### YOUR OBJECTIVE:
Print every line of the records below word for word, leaving out the pictures.

Element and text position data
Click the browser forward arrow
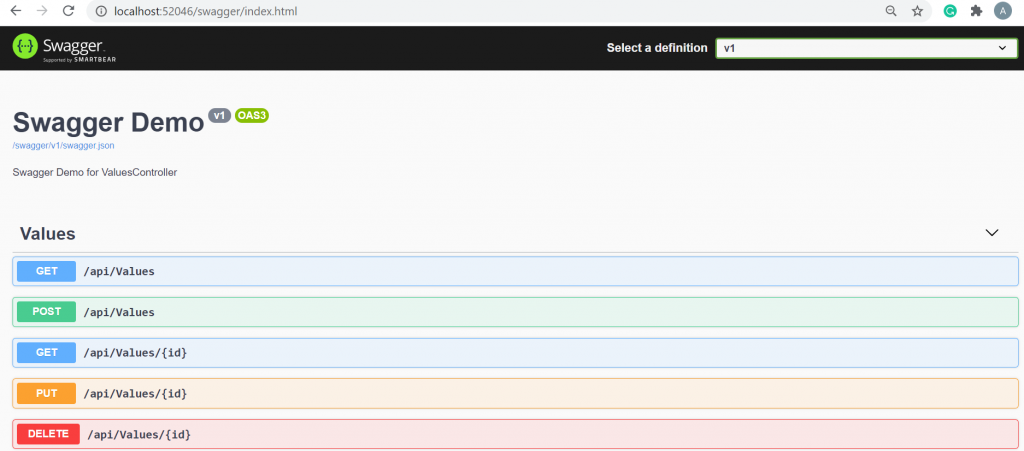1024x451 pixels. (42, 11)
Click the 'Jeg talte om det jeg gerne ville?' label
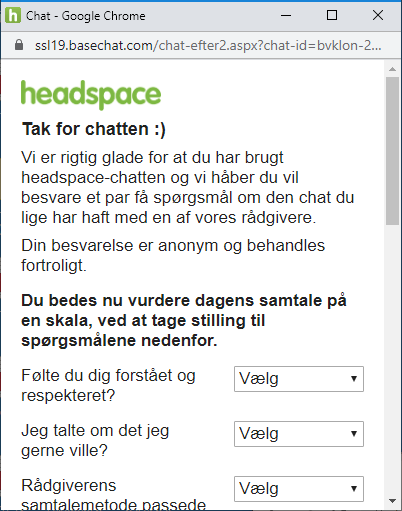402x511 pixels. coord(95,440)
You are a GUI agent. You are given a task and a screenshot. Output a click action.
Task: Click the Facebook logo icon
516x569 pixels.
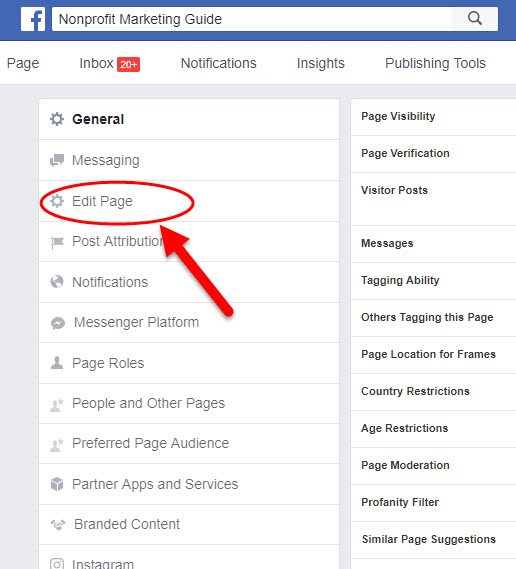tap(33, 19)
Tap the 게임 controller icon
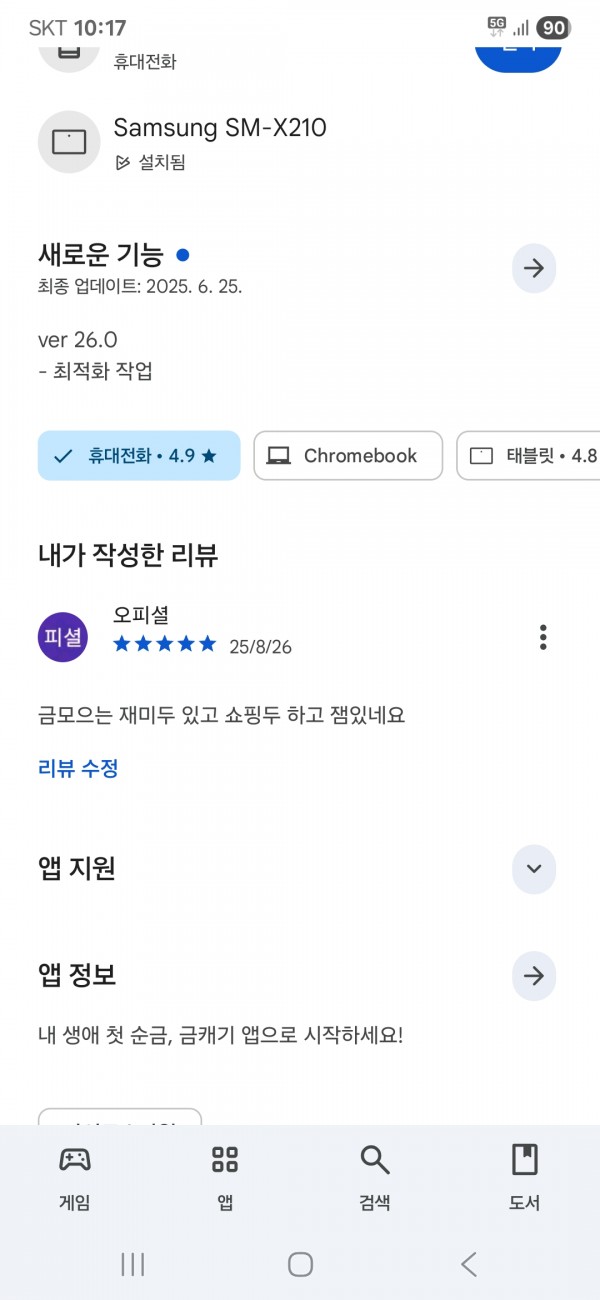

### REPLY TO THE EXERCISE:
Click the browser forward arrow
1024x451 pixels. (42, 11)
Click the 'Jeg talte om det jeg gerne ville?' label
402x511 pixels. coord(95,440)
You are a GUI agent. You are given a task and a screenshot. Output a click action.
Task: Click the Facebook logo icon
516x569 pixels.
tap(33, 19)
Tap the 게임 controller icon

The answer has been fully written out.